L’homme est exclu de tous ces cadres peints par l’artiste. Ou bien il les observe de loin, ou bien il les a déjà quittés. Les magasins, halls d’immeubles ou d’hôtels, passerelles sont théoriquement des lieux de transit mais on n’y sent aucune circulation. Les espaces paraissent désaffectés depuis longtemps, définitivement abandonnés, laissés en friche pour toujours.
Bien que le «pittoresque» puisse se loger partout, on n’a pas l’impression que Philippe Cognée ait éprouvé la moindre empathie pour ces espaces visités. On n’est certainement pas dans la célébration d’un âge d’or où cohabitaient les décors du passé le plus lointain et les signes d’une certaine modernité.
Philippe Cognée ne représente d’ailleurs pas vraiment des lieux, mais plutôt des lignes de fuite et des lignes de force. Il indique des directions à prendre, le cas échéant, et pose les axes stables et les coordonnées cartésiennes qui fixent ou rendent immuables les choses.
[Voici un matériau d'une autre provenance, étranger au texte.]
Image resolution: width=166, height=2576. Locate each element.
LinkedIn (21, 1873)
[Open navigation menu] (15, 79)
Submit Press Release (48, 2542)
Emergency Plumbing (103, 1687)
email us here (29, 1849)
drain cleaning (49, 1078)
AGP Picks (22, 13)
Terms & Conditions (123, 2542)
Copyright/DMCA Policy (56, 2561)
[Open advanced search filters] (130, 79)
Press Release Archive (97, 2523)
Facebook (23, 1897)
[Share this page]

Que serait cet art sans la manière? Le traitement est singulier. L’option de la technique à la cire explique — mais ce n’est pas la seule raison — le rendu particulier des toiles. Ce parti pris impressionniste, ou plutôt post-impressionniste, aide à comprendre la démarche de l’artiste qui interroge la perception et ne cherche pas a priori à documenter son époque.
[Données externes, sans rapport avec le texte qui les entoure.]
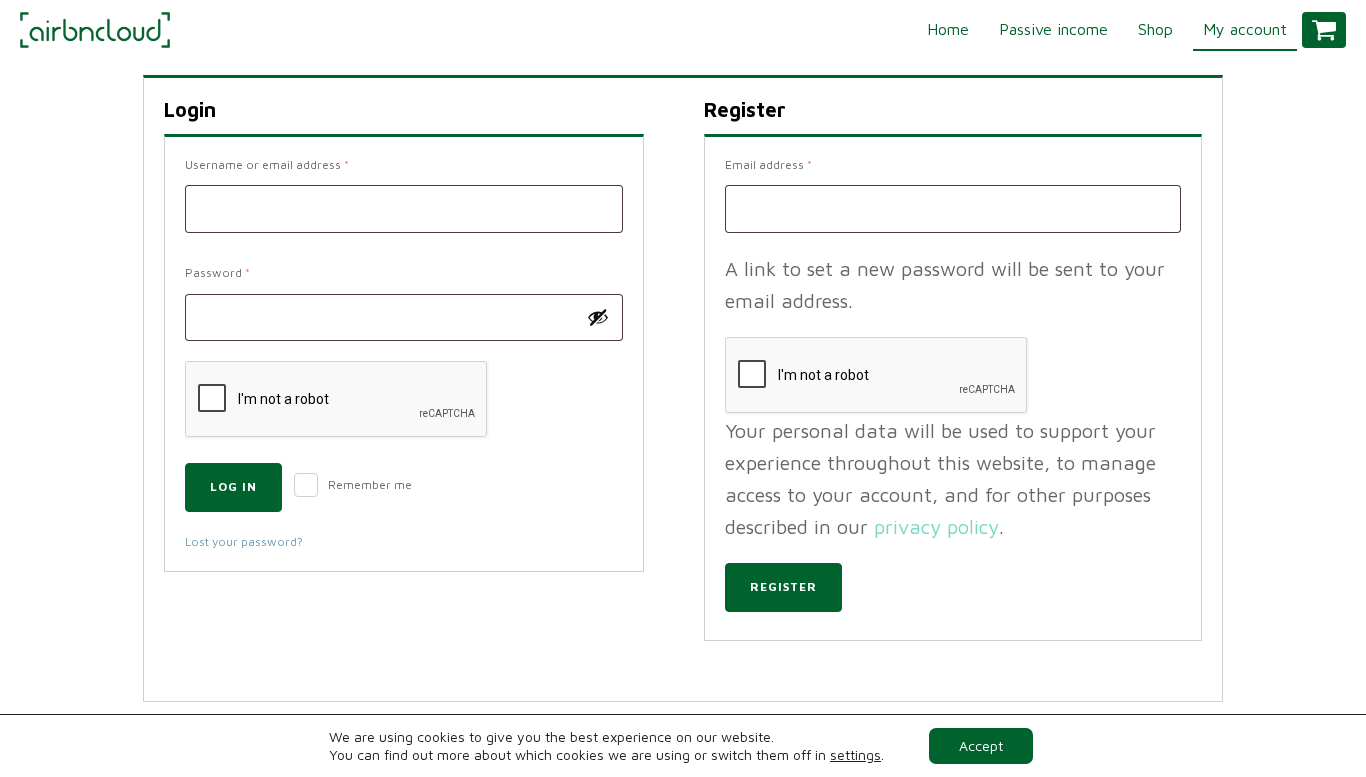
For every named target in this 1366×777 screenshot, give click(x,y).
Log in (233, 486)
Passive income (1053, 29)
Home (948, 29)
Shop (1155, 29)
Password (242, 272)
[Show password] (598, 317)
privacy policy (936, 526)
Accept (981, 745)
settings (855, 754)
On imagine mal que Philippe Cognée ait posé son chevalet pendant les heures de fermeture ou de désertion des lieux pour peindre sur le motif. Il a utilisé des photos «basse déf», tic stylistique d’aujourd’hui, qui l’aide à ne pas se perdre dans les détails. C’est la peinture et non le geste ou la pose du peintre qui intéresse Philippe Cognée — pas le punctum.
Une couche pâteuse, plâtreuse, cendreuse, déposée au couteau ou au pinceau, voile, brouille, embue la vision. La gamme chromatique est réduite au minimum: à du blanc, à du noir et à une ou deux teintes plus particulières, pas plus.
Le Palais, la Terrasse, la Passerelle et le Grand Hall virent au bleu; le Couloir d’hôtel à Tokyo au jaune; la vue De la chambre d’hôtel à Pékin au rose; le Rayon froid, Vrac, Cinquième allée et la Dernière allée au rouge, Dix heures du matin à l’ocre brun.
La confusion des formes est à prendre au sens littéral du terme puisque le Philippe Cognée utilise la toile en son entier comme s’il s’agissait d’une palette: les effets de transparence et les surimpressions sont obtenus par chauffage au fer à repasser de la cire. L’art de Philippe Cognée est, si l’on veut, à la fois raffiné et… paraffiné.